*Excerto*
---------------

Conclui a AT que “deverá a entidade requerida ser absolvida do pedido, porquanto os actos avaliativos não enfermam das ilegalidades apontadas.”
III – Factualidade Provada, Não Provada e Respectiva Fundamentação
3.1. Consideram-se provados os seguintes factos:
i) A Requerente submeteu uma declaração modelo 1 para cada um dos prédios urbanos a seguir identificados e ora em causa: i) n.º…, sito na freguesia de …, concelho de Vila Nova de Gaia (Documento 1); ii) n.º…, sito na freguesia de…, concelho de Gondomar (Documento 2); n.º…, sito na freguesia de…, concelho de Gondomar (Documento 3); iv) n.º…, sito na freguesia de …, concelho da Maia (Documento 4).
ii) Como se pode verificar pela leitura dos anexos 1 a 4 da p.i.: no alvará de utilização n.º …/08 emitido pela C.M. de Vila Nova de Gaia, refere-se como utilização do prédio “posto de abastecimento de combustível e estabelecimento de prestação de serviço de bebidas”; no alvará de utilização n.º …/93 emitido pela C.M. da Maia, refere-se como utilização do prédio “posto de abastecimento de combustível líquido [com x m2]”; no alvará de utilização n.º …/96 emitido pela C.M. de Gondomar, refere-se como utilização do prédio “posto de abastecimento de combustíveis líquidos”; no alvará de utilização n.º …/08 emitido pela C.M. de Gondomar, refere-se como utilização do prédio “posto de abastecimento de combustíveis, composto por um estabelecimento de comércio de apoio, com área bruta de 169 m2, e três ilhas de abastecimento cobertas (206 m2), áreas de lavagem automática (199 m2) e de jet-wash (92 m2)”.
iii) Todos os prédios supra identificados consubstanciam postos de abastecimento de combustível com outras valências comerciais associadas (razão pela qual os citados prédios devem, em rigor, ser considerados como “estações de serviço”), não deixando tais postos, por tal razão, de possuir as características de edifício comercial (i.e., de ter fim comercial). Como se prova pelas fotografias constantes da p.i., os prédios ora em causa, para além da actividade (comercial) de venda de combustível, têm também, como se disse, outras valências comerciais associadas.
iv) Atento o disposto no n.º 2 do art. 6.º do CIMI, verifica-se, pela utilização atribuída pelo licenciamento aos referidos prédios (e pelo critério da afectação normal dos mesmos) que se está perante prédios onde são praticados actos de comércio, e que têm como destino normal a prossecução de fins comerciais.

---------------

*Dados recolhidos*
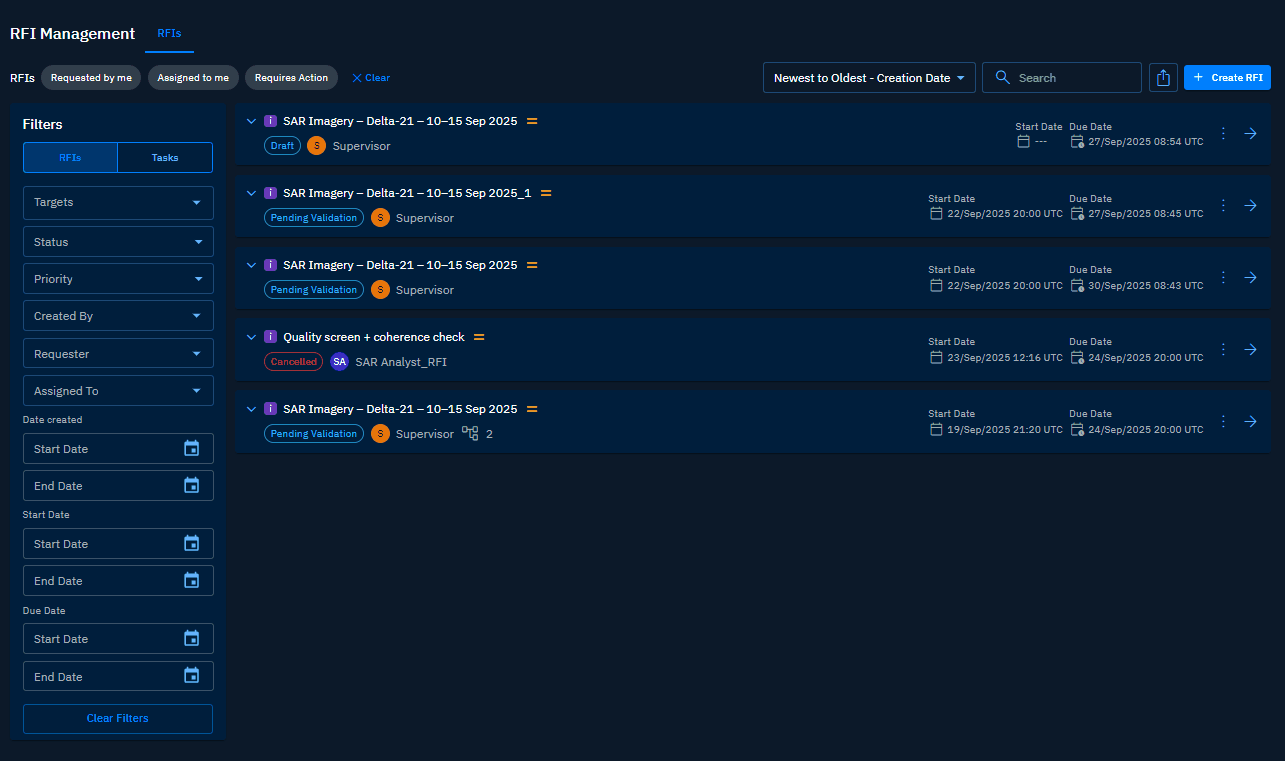This screenshot has height=761, width=1285.
Task: Open arrow for Quality screen + coherence check
Action: (x=1250, y=349)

---------------

*Tarefas propostas*
a) Reescreva de forma mais breve o parágrafo do excerto que começa por «Todos os prédios supra identificados», mantendo os factos principais.
b) Indique, sem repetições, todos os concelhos onde se situam os prédios urbanos referidos no excerto.
c) Copie do excerto, tal como está, o trecho que abre com as palavras "iii) Todos os" e fecha com "de fins comerciais.".

*Respostas aos exercícios*
a) Todos os prédios identificados são postos de abastecimento de combustível com outras valências comerciais associadas. Por isso devem, em rigor, ser considerados «estações de serviço» e mantêm as características de edifício comercial. As fotografias constantes da p.i. provam que, além da venda de combustível, esses prédios têm outras valências comerciais.

b)
- Vila Nova de Gaia
- Gondomar
- Maia

c)
iii) Todos os prédios supra identificados consubstanciam postos de abastecimento de combustível com outras valências comerciais associadas (razão pela qual os citados prédios devem, em rigor, ser considerados como “estações de serviço”), não deixando tais postos, por tal razão, de possuir as características de edifício comercial (i.e., de ter fim comercial). Como se prova pelas fotografias constantes da p.i., os prédios ora em causa, para além da actividade (comercial) de venda de combustível, têm também, como se disse, outras valências comerciais associadas.
iv) Atento o disposto no n.º 2 do art. 6.º do CIMI, verifica-se, pela utilização atribuída pelo licenciamento aos referidos prédios (e pelo critério da afectação normal dos mesmos) que se está perante prédios onde são praticados actos de comércio, e que têm como destino normal a prossecução de fins comerciais.